• _Exercise objective_
Pull out every line in the data that has the string "dini" in it.
[Supplied records — start]
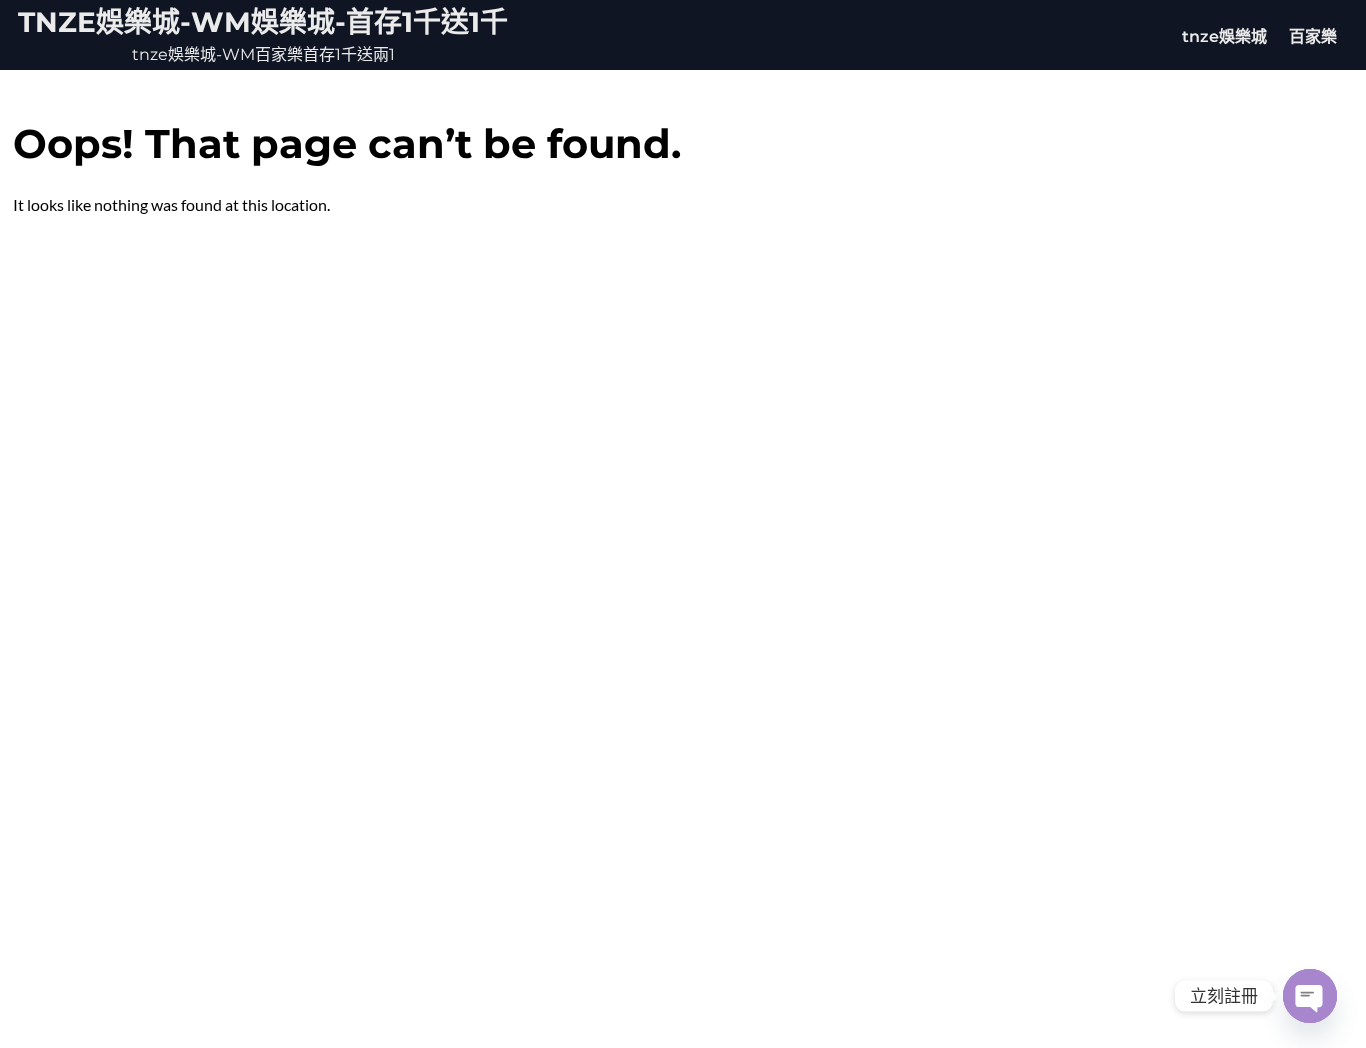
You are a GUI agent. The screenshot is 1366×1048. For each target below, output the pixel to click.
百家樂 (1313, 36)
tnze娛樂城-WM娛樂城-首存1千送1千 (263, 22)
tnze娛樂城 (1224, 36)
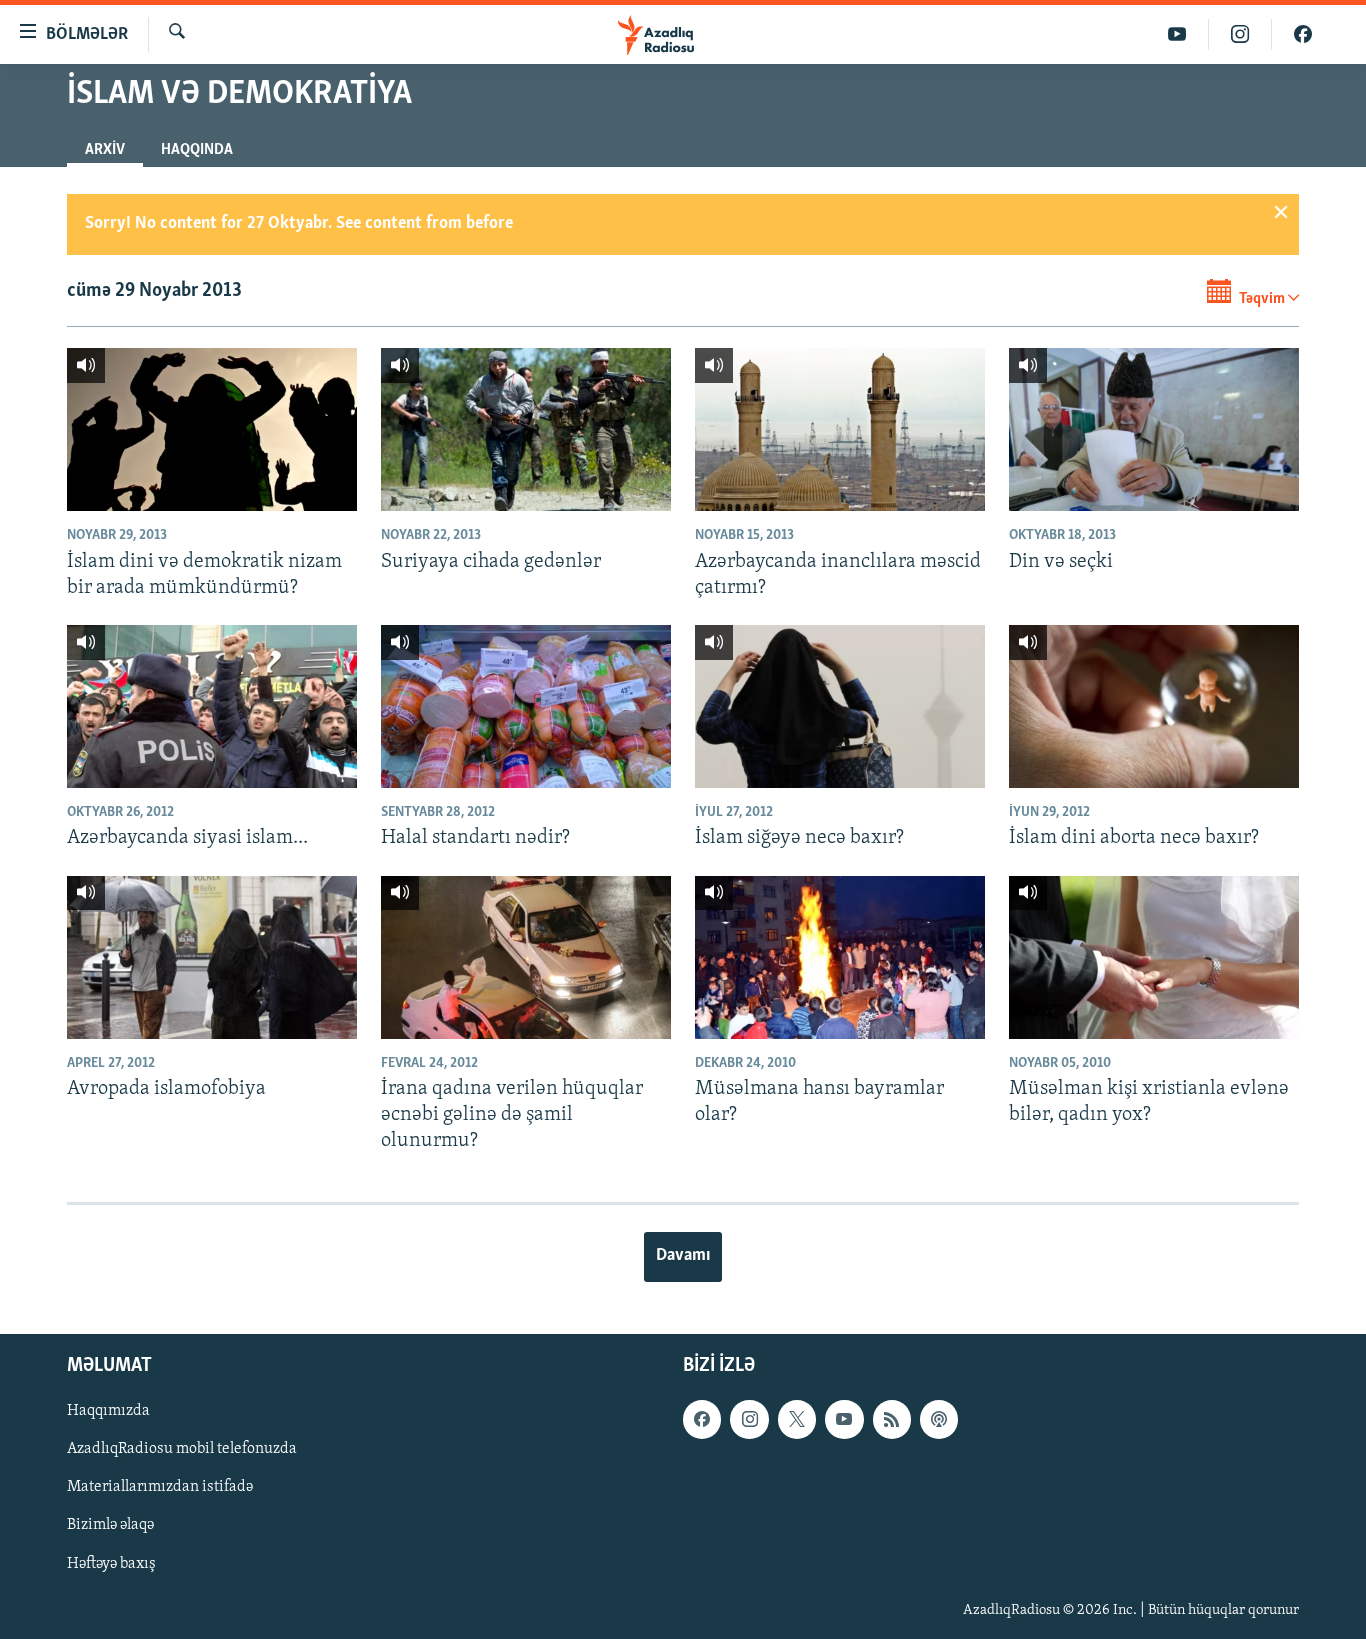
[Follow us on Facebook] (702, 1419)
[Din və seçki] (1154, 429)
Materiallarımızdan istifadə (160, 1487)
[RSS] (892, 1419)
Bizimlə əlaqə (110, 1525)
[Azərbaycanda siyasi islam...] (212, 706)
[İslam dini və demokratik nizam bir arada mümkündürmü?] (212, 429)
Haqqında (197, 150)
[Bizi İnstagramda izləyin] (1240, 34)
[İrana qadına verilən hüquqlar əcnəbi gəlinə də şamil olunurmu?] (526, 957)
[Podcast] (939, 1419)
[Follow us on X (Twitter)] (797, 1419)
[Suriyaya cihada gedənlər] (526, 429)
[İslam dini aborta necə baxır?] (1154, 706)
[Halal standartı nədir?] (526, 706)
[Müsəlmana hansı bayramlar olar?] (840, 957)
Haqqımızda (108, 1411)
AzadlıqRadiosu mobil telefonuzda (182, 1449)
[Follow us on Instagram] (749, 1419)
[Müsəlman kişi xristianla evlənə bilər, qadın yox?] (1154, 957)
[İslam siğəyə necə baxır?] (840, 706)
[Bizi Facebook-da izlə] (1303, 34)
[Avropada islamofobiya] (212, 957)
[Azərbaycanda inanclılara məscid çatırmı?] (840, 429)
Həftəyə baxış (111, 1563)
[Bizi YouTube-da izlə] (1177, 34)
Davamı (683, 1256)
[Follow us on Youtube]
[Supplied records — finish]
• _Response for this exercise_
[İslam dini və demokratik nizam bir arada mümkündürmü?] (212, 429)
[İslam dini aborta necə baxır?] (1154, 706)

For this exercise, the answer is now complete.